Ya de regreso en Uruguay se unirá junto a Hugo Alfaro, Héctor Rodríguez, Mario Benedetti y Samuel Blixen entre otros, para darle vida a Brecha, desde donde, siempre con un ojo militante, seguirá de cerca la realidad política y social del país y del mundo.

Será uno de los primeros en sumarse a la cruzada por anular la Ley de Caducidad, el nefasto artilugio ideado por Julio María Sanguinetti a instancias de Wilson Ferreira Aldunate, que lisa y llanamente pretendía desmemoriar al pueblo. “Hay que abolir esta ley infame que nos condenó a la infamia perpetua y al perpetuo olvido”, decía el escritor. Durante el acto de cierre de la campaña decía: “La ley de la impunidad, la ley de caducidad de la pretensión punitiva del Estado, fue bautizada con este nombre rocambolesco por los especialistas en el arte de no llamar a las cosas por su nombre”. Era octubre del 2009, y el Frente Amplio -que Galeano públicamente había apoyado-, gobernaba el país. La votación no fue lo que se esperaba, contra toda naturaleza los oprimidos se pusieron del lado del opresor. Gobernantes y gobernados volvieron a sumergirse en el olvido. “¿No nacieron para caminar juntos, bien pegaditos, el sentido común y la justicia?”, se preguntaba Galeano en un texto que pretendía chocar contra el estado de ensueño, y arrancaba pidiendo que le “disculpen la molestia”.

En el 2013, ya entrado en años, volvería a exhibirse públicamente y políticamente a favor de la memoria, durante los eventos en torno al traslado de fuero de la jueza Mariana Mota, un hecho que generó una espontánea protesta en el palacio de la Suprema Corte de Justicia, y que años más tarde -aunque Galeano no llegaría a verlo en vida- terminaría con la condena de seis manifestantes, que fueron elegidos a dedo para ser fusilados civilmente. “En este reino de la impunidad hay homicidios sin asesinos, torturas sin torturadores y violencia sexual sin abusadores”, escribía en la última contratapa que llevó su firma en Página/12, escrita en torno a la desaparición forzada de los 43 normalistas de Ayotzinapa.
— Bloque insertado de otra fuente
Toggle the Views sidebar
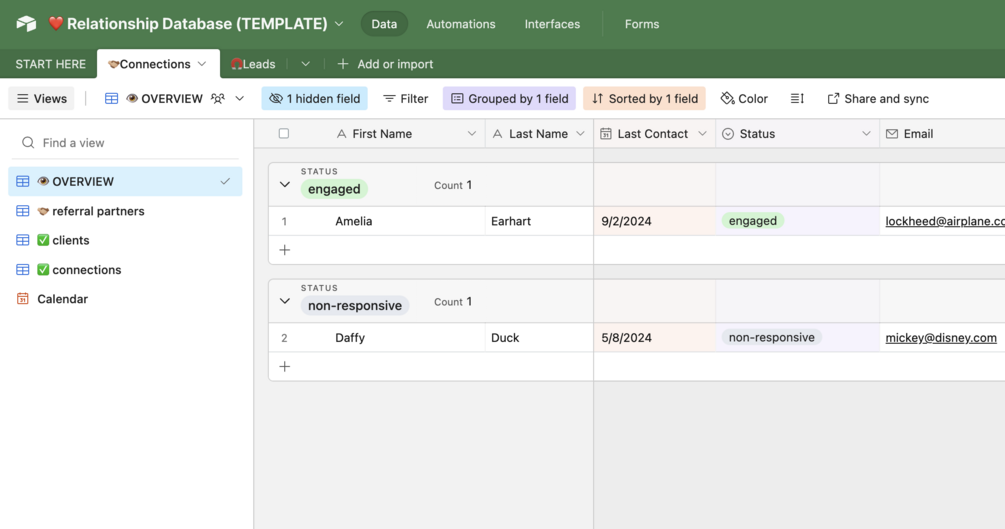The height and width of the screenshot is (529, 1005). (41, 99)
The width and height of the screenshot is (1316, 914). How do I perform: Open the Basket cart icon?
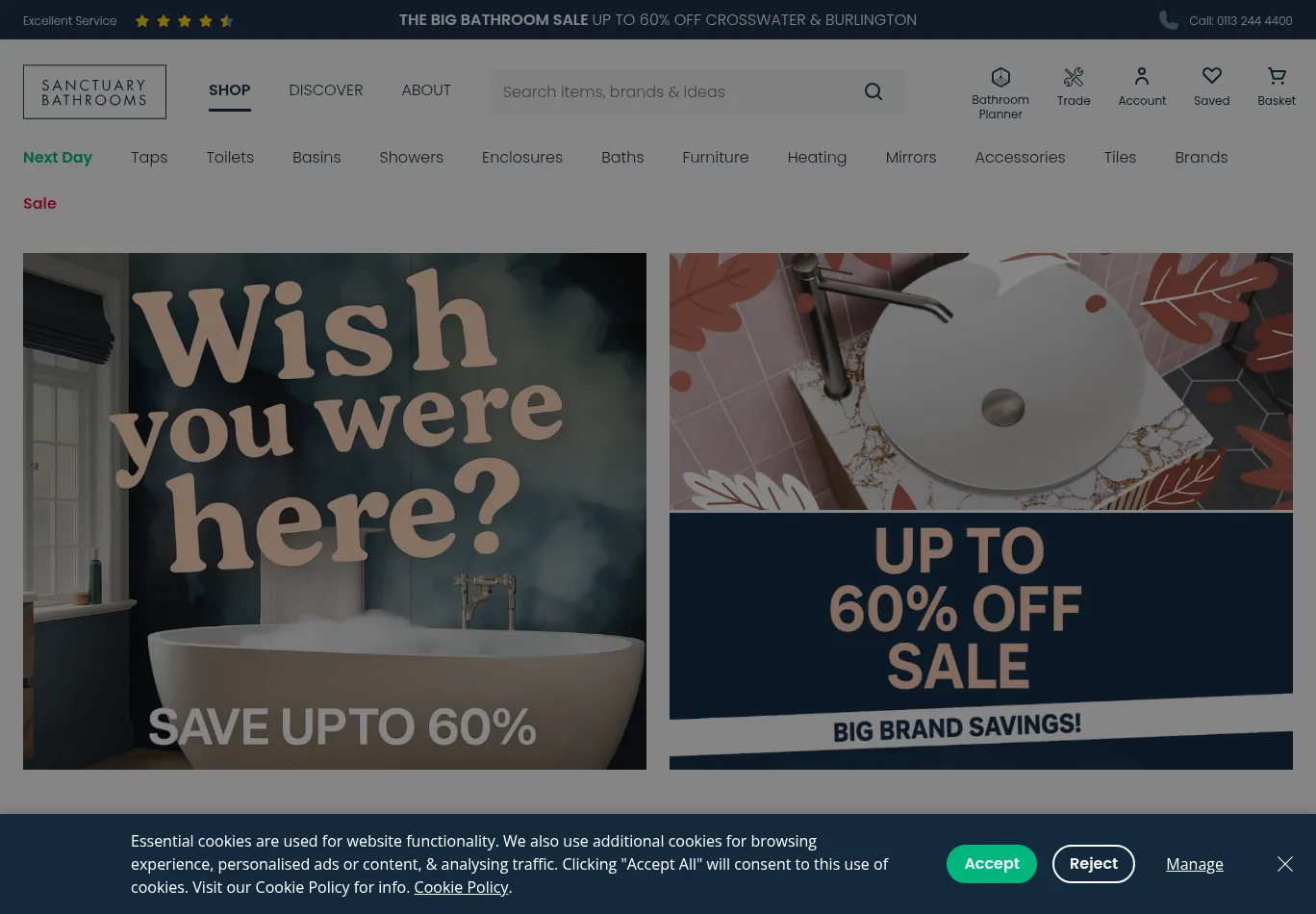coord(1277,76)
Quien se abraza a una lucha justa, siente todas las batallas como propias. Quien se abrasa, abrazándose a la vida, arde sin tiempo. “No hay dos fuegos iguales. Hay fuegos grandes y fuegos chicos y fuegos de todos los colores. Hay gente de fuego sereno, que ni se entera del viento, y gente de fuego loco que llena el aire de chispas. Algunos fuegos, fuegos bobos, no alumbran ni queman; pero otros arden la vida con tanta pasión que no se puede mirarlos sin parpadear, y quien se acerca se enciende”.

Acerquémonos a esta lumbrera ante estos tiempos oscuros que hacia la guerra nos llevan.